Ophthalmic Genet. 2004 Sep;25(3):205-17. doi: 10.1080/13816810490513451.
Leber congenital amaurosis (LCA) is a clinically and genetically heterogeneous severe retinal dystrophy presenting in infancy. To explain the phenotypical variability observed in two affected siblings of a consanguineous pedigree diagnosed with LCA and establish a genotype-phenotype correlation, we screened GUCY2D, RPE65, CRX, AIPL1, and RPGRIP1 for mutations. The more severely affected sibling carried a heterozygous missense mutation in the GUCY2D gene (Ile539Val), which did not segregate with the disease phenotype. Subsequently, a homozygous nonsense mutation (Glu102STOP) in the RPE65 gene was identified in both affected siblings, thus identifying the causative gene. This data provides evidence for the presence of genetic modulation in LCA. It appears that the heterozygous GUCY2D mutation further disrupts the already compromised photoreceptor function resulting in more severe retinal dysfunction in the older sibling. We suggest that the unusual phenotypic variability in these two siblings with LCA is caused by the modifying effect of a heterozygous GUCY2D mutation observed against the disease background of a homozygous RPE65 mutation.
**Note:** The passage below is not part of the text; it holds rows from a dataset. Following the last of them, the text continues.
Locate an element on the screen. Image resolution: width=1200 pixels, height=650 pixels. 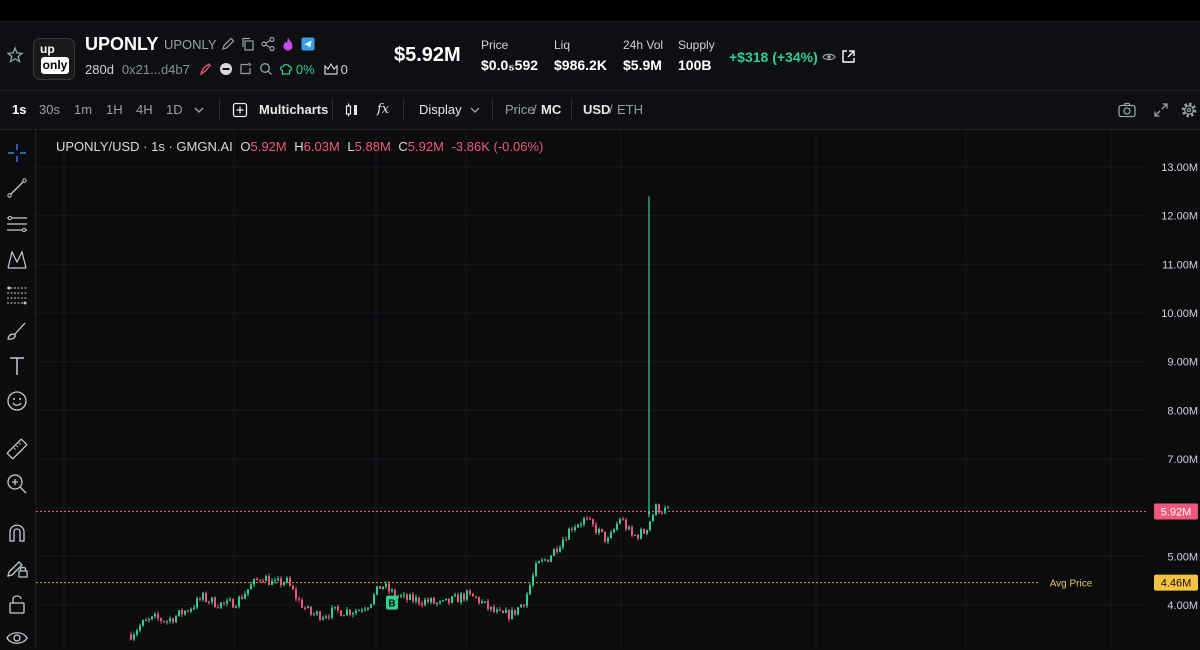
display-chevron-icon is located at coordinates (475, 110).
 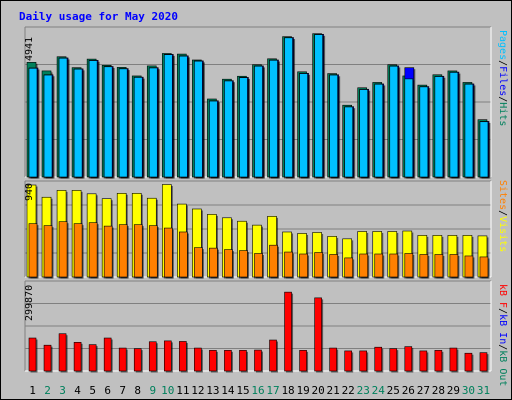 I want to click on x-tick-label-day-20: 20, so click(x=318, y=390).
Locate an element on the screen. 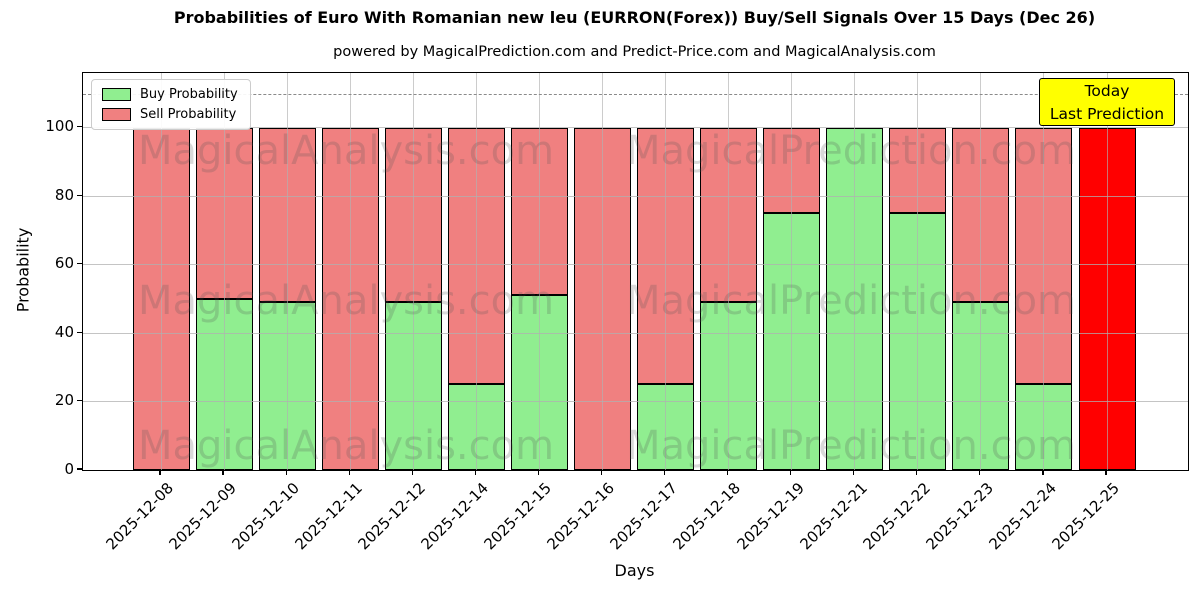 The height and width of the screenshot is (600, 1200). x-tick-label: 2025-12-24 is located at coordinates (1022, 516).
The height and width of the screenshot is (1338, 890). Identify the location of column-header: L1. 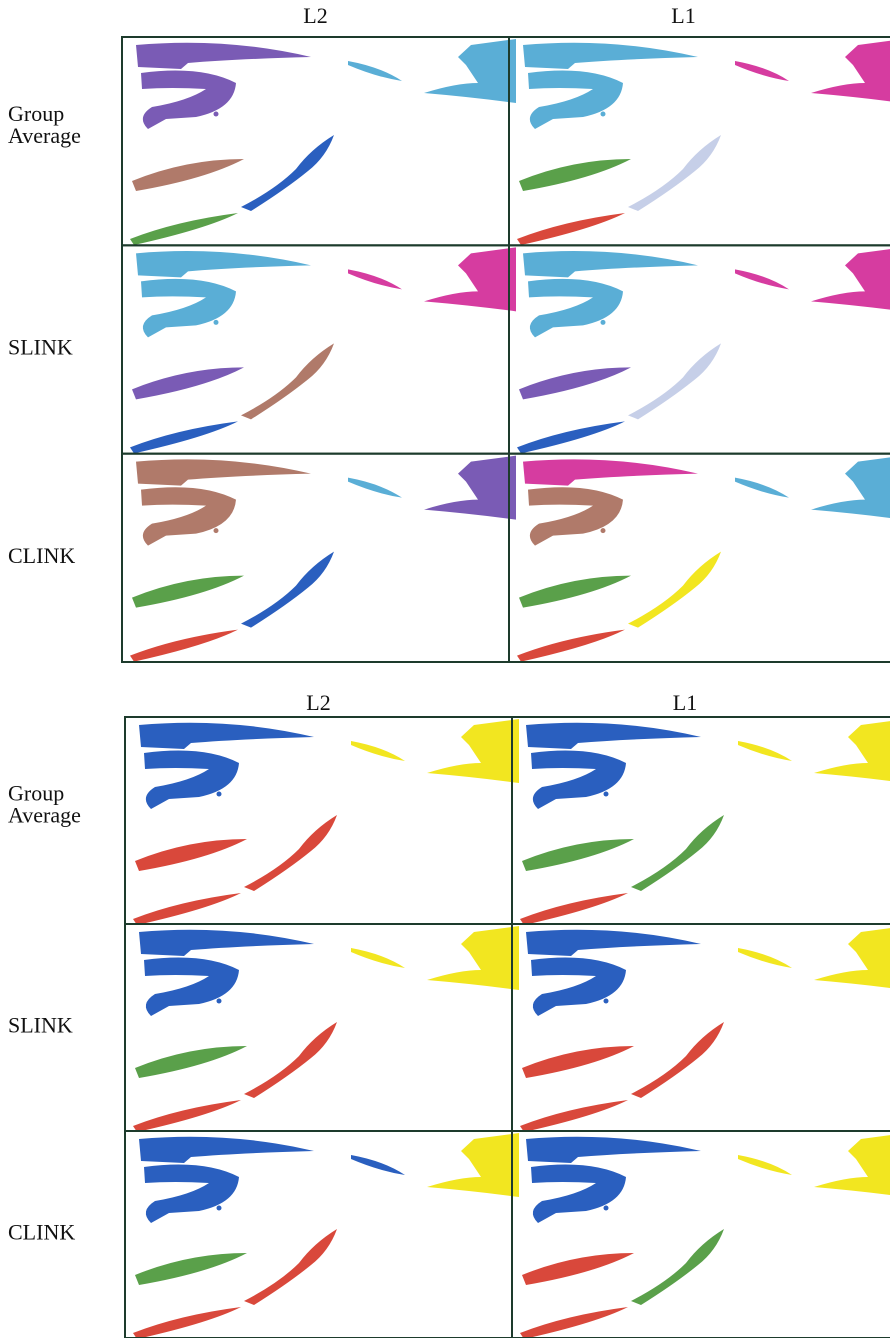
(683, 16).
莱伯先天性黑蒙(LCA)是一种在婴儿期出现的临床和遗传异质性严重视网膜营养不良。为了解释在一个被诊断为LCA的近亲家系的两名患病同胞中观察到的表型变异性,并建立基因型-表型相关性,我们对GUCY2D、RPE65、CRX、AIPL1和RPGRIP1进行了突变筛查。病情较重的同胞在GUCY2D基因中携带一个杂合错义突变(Ile539Val),该突变与疾病表型不分离。随后,在两名患病同胞中均鉴定出RPE65基因的纯合无义突变(Glu102STOP),从而确定了致病基因。该数据为LCA中存在基因调节提供了证据。似乎杂合的GUCY2D突变进一步破坏了已经受损的光感受器功能,导致年长同胞出现更严重的视网膜功能障碍。我们认为,这两名LCA同胞中不寻常的表型变异性是由在纯合RPE65突变的疾病背景下观察到的杂合GUCY2D突变的修饰作用引起的。